I did enjoy the tension between Patty and Joan at the baby shower, especially with Viv and Martha basically being forced to sit through it in an uncomfortable silence. As a viewer I was unsure whether Viv knew about Patty’s tryst with Jim, clearly she didn’t and it was clear last season that Martha knew Patty slept with someone but didn’t know it was Jim. The most interesting aspect of this subplot was Viv’s and Martha’s contrasting reactions. Viv, as a single hard working nurse, is more forgiving and Martha, as a married woman, empathises with Joan.
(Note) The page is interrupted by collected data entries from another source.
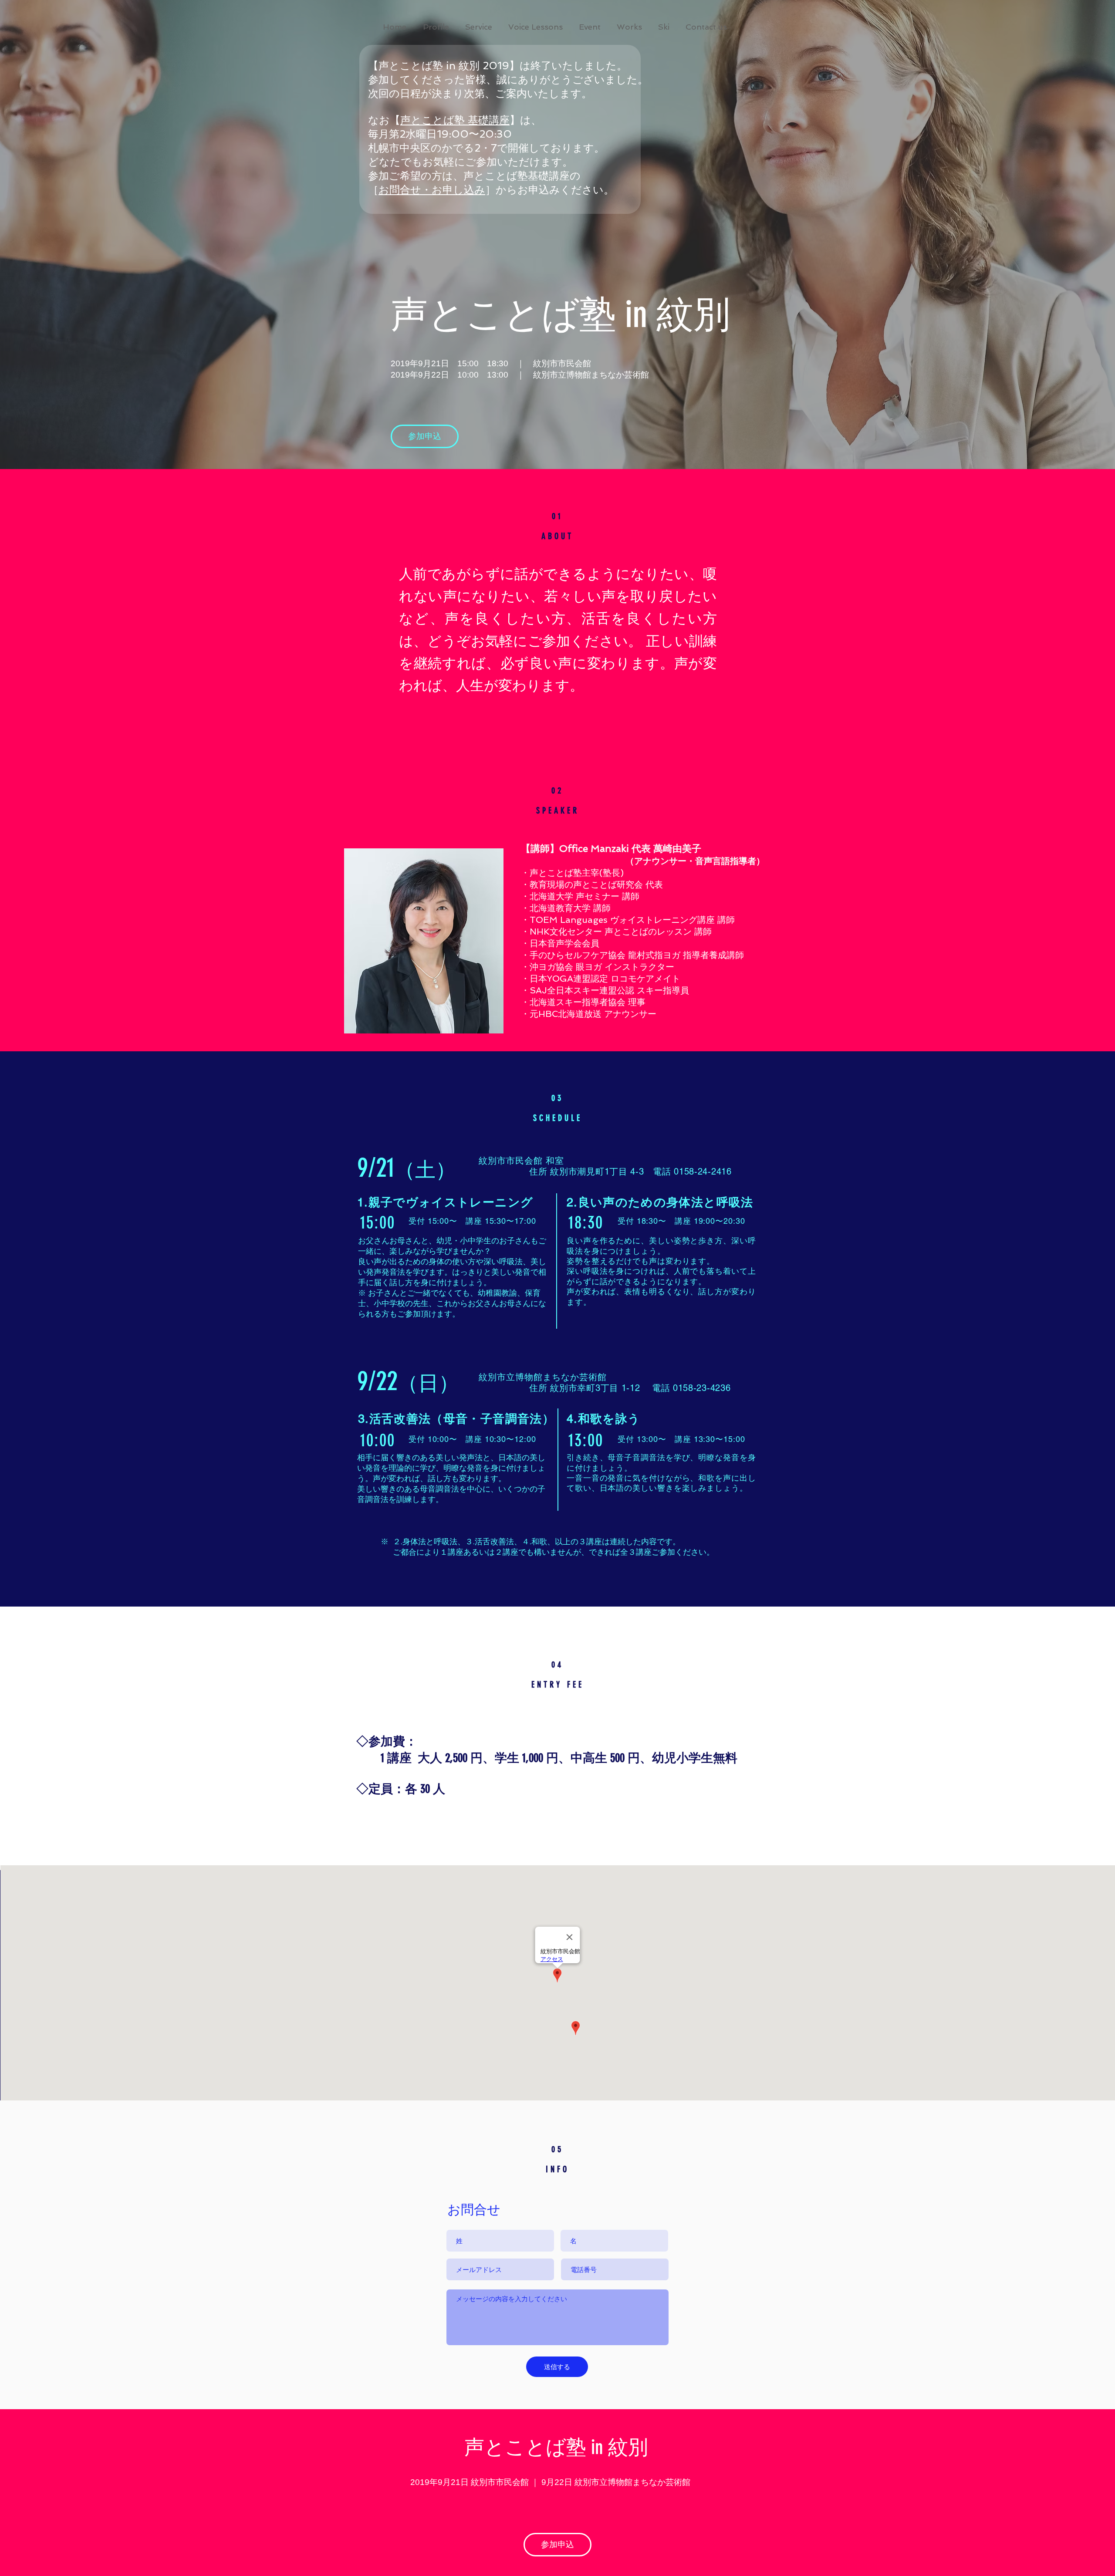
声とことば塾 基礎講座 (455, 120)
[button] (589, 27)
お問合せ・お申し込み (431, 189)
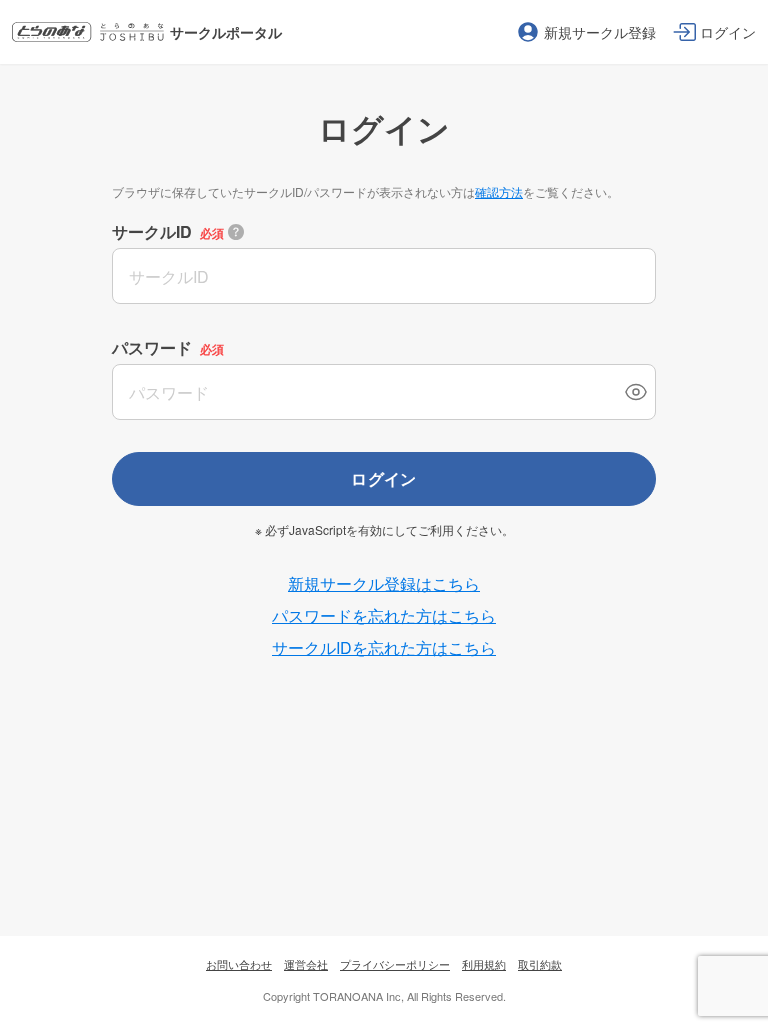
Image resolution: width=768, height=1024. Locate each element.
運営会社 (306, 964)
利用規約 (484, 964)
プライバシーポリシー (395, 964)
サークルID (152, 231)
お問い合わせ (239, 964)
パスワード (152, 347)
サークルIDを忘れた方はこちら (384, 647)
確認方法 (499, 191)
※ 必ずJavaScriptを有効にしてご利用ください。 (384, 530)
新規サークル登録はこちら (384, 583)
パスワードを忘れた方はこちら (384, 615)
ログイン (384, 478)
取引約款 (540, 964)
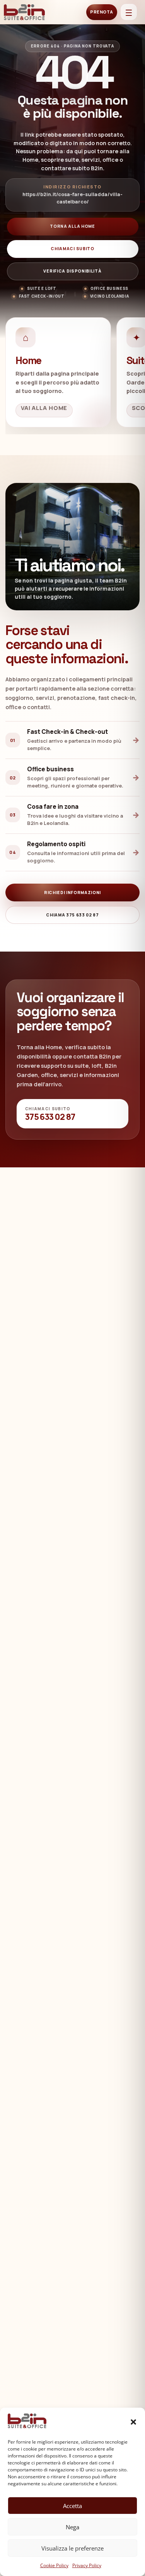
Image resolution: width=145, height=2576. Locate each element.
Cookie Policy (54, 2565)
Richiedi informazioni (72, 892)
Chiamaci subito (72, 248)
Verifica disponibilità (72, 271)
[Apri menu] (128, 11)
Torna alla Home (72, 226)
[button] (133, 2422)
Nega (72, 2527)
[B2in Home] (25, 12)
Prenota (101, 12)
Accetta (72, 2506)
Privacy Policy (86, 2565)
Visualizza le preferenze (72, 2548)
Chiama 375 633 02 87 (72, 915)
The biggest shock of all was Patty’s death. While the promo that the network aired stated that someone would die and the writers’ had put Patty in danger twice, I simultaneously saw it coming but was still shocked. As I mentioned earlier, four of the show’s leads are MIA without any explanation, therefore I believe killing off another lead is a bad choice.
While I personally don’t like the writers’ choice to kill off Patty, I did question whether this is in part the writers’ attempt to evolve the show. Every show has to evolve throughout its tenure, especially a show that focuses on pregnancy and crucial parts of history. The girls’ stay at Stanton House was always temporary and when their time at Stanton House was over, they had to grow and move on with their lives, which they successfully have. Viv and Martha ending up working at the hospital, Shirley worked at the Blue Moon and reconnected with her daughter, and Annie went on to have a family. Not only did the leads have to move on, the world of the Hospital and Stanton House had to move on too and a new group of girls need to show up (with the leads clearly handing over the torch). As regular characters leave, new characters are introduced. While these aspects of the show moving on has for the most part been done with subtlety, there also needs to be drama and shocking moments, no matter how much it disappoints the viewers so ironically they will keep watching. Taking the opportunity to evolve the show through new story arcs and characters is also the purpose of a season premiere.
Other highlights of the premiere included the introduction of Dr Andrew Patterson (Dan Hamill) who provides a nice contrast to Dr McNaughton’s character, and the subtle hints of Viv’s evolution as a nurse with her assisting in a C-Section and treating Joan when she was in labour and giving birth.
Overall I have mixed feelings about this season premiere. While the acting was superb, the writing was off-kilter. While the story arcs that have been set up are gripping and have massive amounts of potential, it is undermined by the alarming amount of continuity issues. That being said I am looking forward to watching and reviewing the rest of the season.